Footprints in Malaya - Sir Frank (Athelstane) SwettenhamLondon, New York & Melbourne: Hutchinson & Co., 1942, Hardback in Dust Wrapper.
Condition: Good — in Poor Dust Wrapper. Plain paper dust wrapper a little edgeworn and faded with loss to the foot of the spine and corners of both panels. Pages lightly age-tanned.
Black & white photographs; Maps to the endpapers and blanks; Frontispiece portrait;
From the cover: “This book is concerned mainly with the States of the Malay Peninsula and it describes the inner history of the British Government’s reluctant decision to take a hand in their affairs. It tells why and how this change of policy was adopted 50 years after the foresight of Stamford Raffles had secured for his country the island of Singapore at the very gate of the China Sea to become one of the greatest and most important Seaports of the World. The wise principles which Raffles laid down for the government of his island brought immediate success and attracted trade from all the rich countries around and East of Singapore, but the Malay States were left untouched and uninfluenced until the quarrels of Malay Rajahs, and especially of rival factions of Chinese tin miners, working in the Western States, forced the British Government to exert its influence for the protection of its own people settled in the Straits of Malacca.

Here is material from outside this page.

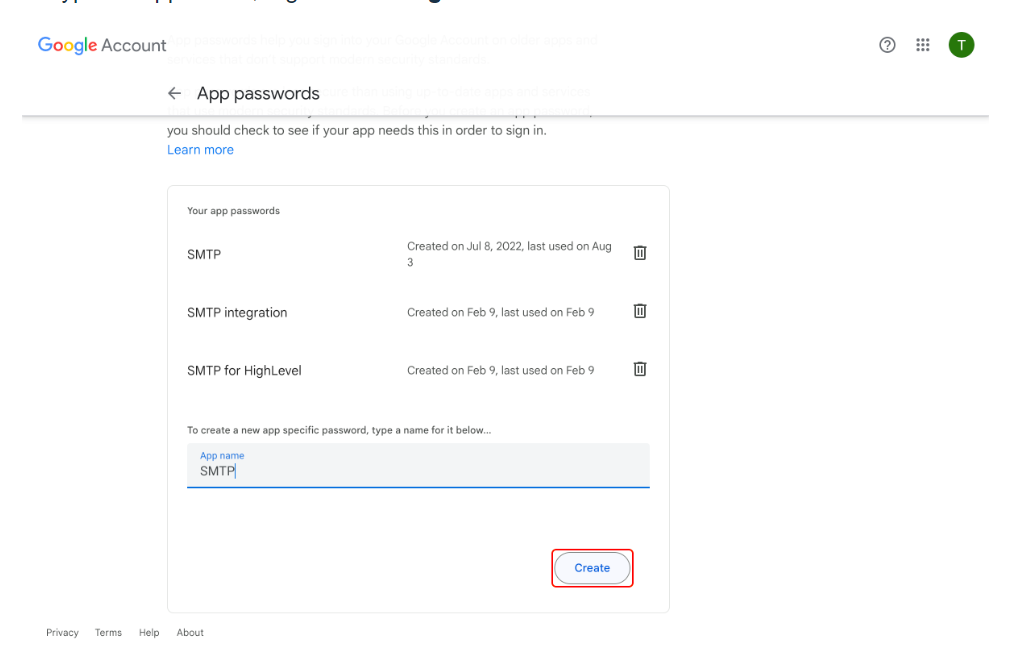
Task: Open the Privacy link in the footer
Action: pyautogui.click(x=62, y=633)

The author, who was for some years Governor and Commander-in-Chief of the Straits Settlements, paints from life a striking picture of the Malay and its surroundings; he describes visits to India, China, Japan, Honolulu, San Francisco and other places; his meetings with notable people; and he concludes with observations and reflections on matters of interest which have attracted his attention at home and abroad during the years of his service and to-day.”